- Work instructions -
Please return only the lines between the line with "Select the third carousel dot" and the final line of the entries, both included, and exclude pictures.

Content starts

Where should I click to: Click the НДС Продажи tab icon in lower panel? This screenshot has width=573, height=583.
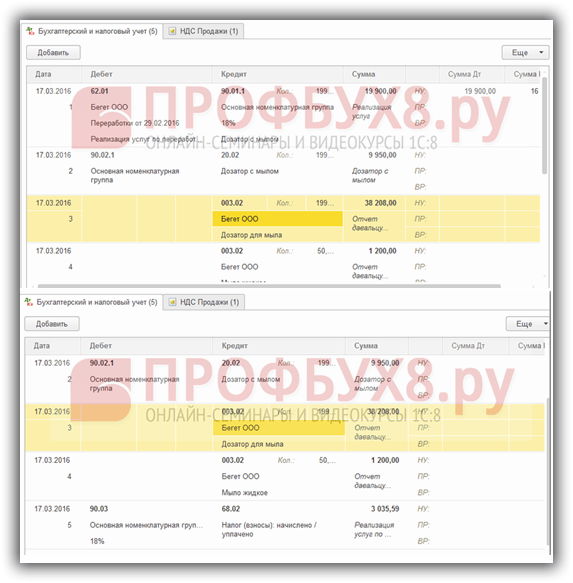click(172, 302)
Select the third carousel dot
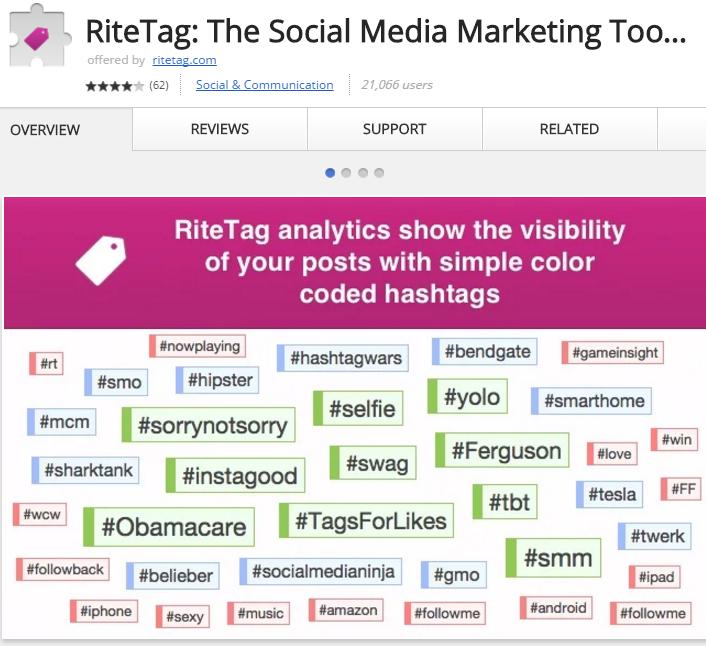Viewport: 706px width, 646px height. [362, 173]
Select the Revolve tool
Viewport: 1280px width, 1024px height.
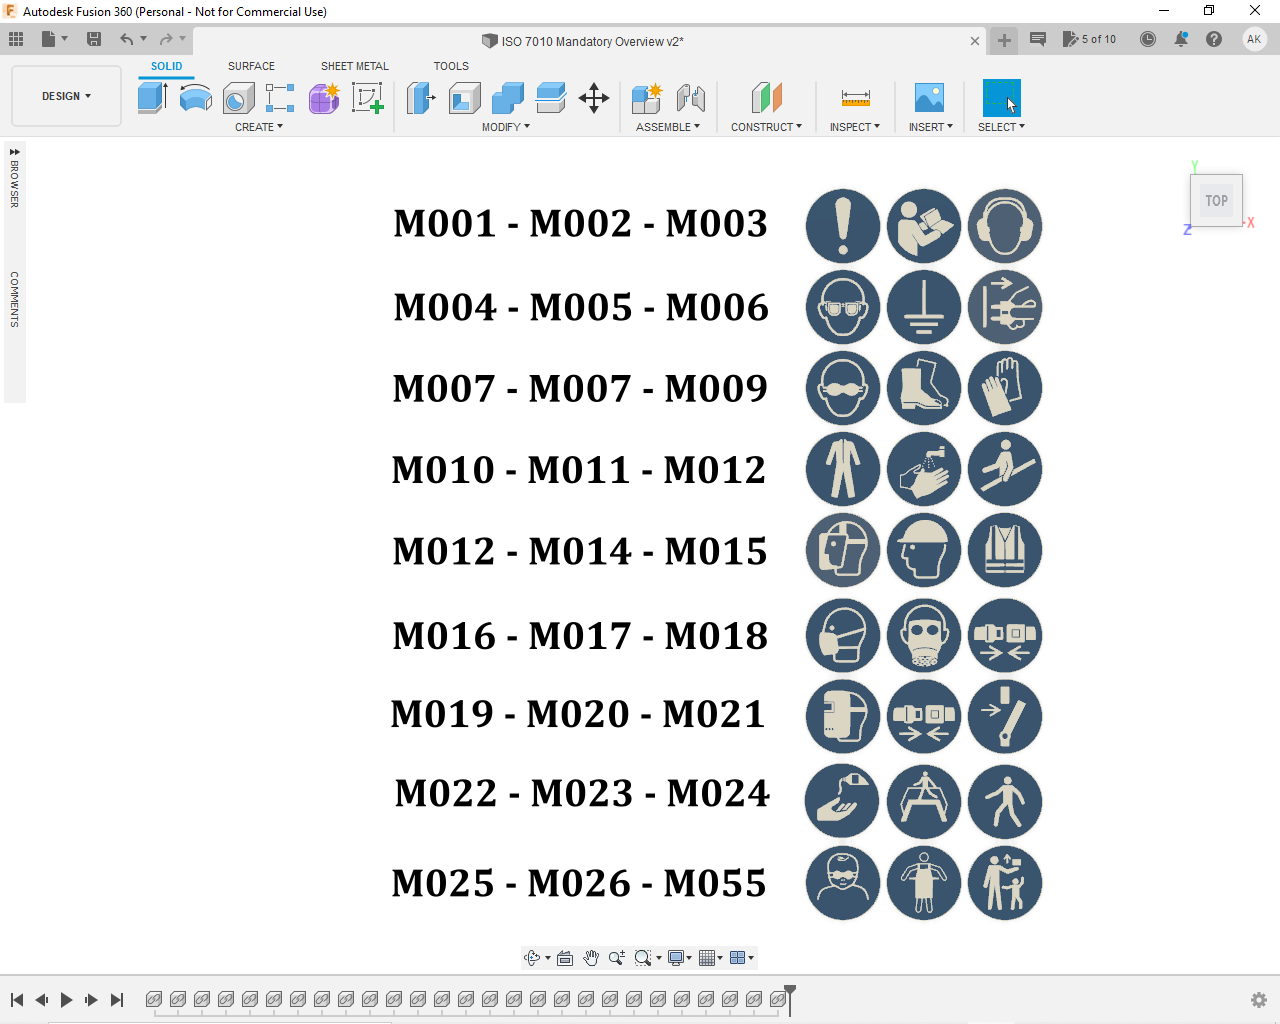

Content ends

- Solved exercise -
Select the third carousel dot
Viewport: 706px width, 646px height. [362, 173]
Select the Revolve tool
Viewport: 1280px width, 1024px height.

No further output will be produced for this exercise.